Online and in-person tickets are available now. All tickets to the event include a copy of the book, and in-person attendees will receive an autographed copy.

Wenner, who founded Rolling Stone in 1967, reflects on a career’s worth of music, politics, and cultural events in his memoir. The book offers readers an intimate portrait of Wenner’s life and times as the driving force behind Rolling Stone — and examines its many ups and downs over the past five decades. He opens up about his private family life and close friendships with the likes of Mick Jagger, Bob Dylan, Bono, Yoko Ono, Bette Midler, and Bruce Springsteen.
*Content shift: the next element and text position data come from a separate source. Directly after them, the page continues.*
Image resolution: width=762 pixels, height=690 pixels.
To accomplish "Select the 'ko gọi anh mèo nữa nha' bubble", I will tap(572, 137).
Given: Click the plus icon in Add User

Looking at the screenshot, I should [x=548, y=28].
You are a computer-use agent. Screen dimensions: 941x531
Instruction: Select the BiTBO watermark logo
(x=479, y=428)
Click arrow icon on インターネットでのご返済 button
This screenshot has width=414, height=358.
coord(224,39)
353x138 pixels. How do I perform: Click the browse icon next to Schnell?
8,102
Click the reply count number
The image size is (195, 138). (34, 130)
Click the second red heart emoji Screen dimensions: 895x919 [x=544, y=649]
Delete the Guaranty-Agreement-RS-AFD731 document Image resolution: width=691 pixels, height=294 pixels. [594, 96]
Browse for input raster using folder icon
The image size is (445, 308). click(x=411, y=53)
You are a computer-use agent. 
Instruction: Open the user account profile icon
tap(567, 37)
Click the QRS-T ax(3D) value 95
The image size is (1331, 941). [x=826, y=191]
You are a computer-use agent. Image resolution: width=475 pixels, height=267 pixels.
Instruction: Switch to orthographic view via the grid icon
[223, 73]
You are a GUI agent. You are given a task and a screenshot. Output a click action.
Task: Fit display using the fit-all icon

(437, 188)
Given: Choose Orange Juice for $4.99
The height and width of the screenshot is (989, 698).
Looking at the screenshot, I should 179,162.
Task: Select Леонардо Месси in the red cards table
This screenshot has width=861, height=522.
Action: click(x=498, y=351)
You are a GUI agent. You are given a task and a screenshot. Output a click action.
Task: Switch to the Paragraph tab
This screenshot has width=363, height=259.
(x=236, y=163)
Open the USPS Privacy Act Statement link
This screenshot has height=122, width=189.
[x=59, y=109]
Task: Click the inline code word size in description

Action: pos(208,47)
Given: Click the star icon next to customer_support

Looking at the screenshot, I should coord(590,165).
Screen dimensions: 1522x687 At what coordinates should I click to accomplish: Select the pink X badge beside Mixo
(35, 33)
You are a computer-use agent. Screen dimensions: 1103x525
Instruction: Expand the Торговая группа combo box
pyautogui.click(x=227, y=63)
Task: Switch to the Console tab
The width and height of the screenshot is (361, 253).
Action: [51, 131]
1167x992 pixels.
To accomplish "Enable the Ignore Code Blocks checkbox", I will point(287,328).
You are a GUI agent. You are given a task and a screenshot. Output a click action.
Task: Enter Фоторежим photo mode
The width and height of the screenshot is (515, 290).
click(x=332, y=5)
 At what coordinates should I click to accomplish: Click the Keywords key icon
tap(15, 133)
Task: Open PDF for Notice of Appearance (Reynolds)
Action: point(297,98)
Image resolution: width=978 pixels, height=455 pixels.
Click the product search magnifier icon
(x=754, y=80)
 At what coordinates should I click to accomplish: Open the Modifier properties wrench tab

Wenner also goes into frank detail for the first time about the dire health issues that plagued him in recent years and his difficult decision to sell Rolling Stone to PMC in 2017.

In an exclusive excerpt, Wenner looked back on John Lennon’s history with the magazine, which began with the very first issue, and how he helped make it a success.

“John was putting out his first solo album, an extraordinary revelation about himself. No one at the time made an album that intimate. Certainly no one so famous would dare to. It was painful in many parts, chilling and disturbing. To best understand the interview, you should listen closely to that album … and vice versa. The album was stunning. One of his greatest works. He was on a mission to tell the truth,” Wenner wrote of his first interview with Lennon. “Throughout his life, John had a desperate need to be a truth teller. He never had been allowed to say what he felt when he was a Beatle, and having kept so much of it hidden, had had enough. He was ready to explode, unleashed through therapy and his new album. He explained in the interview that he had stopped writing about outside situations and stories, and now wrote about himself. He was in search of his truest self, and in search of peace and love. The interview, along with the album, was an epitaph for the Beatles and their special world, one that we had all wanted to live in.”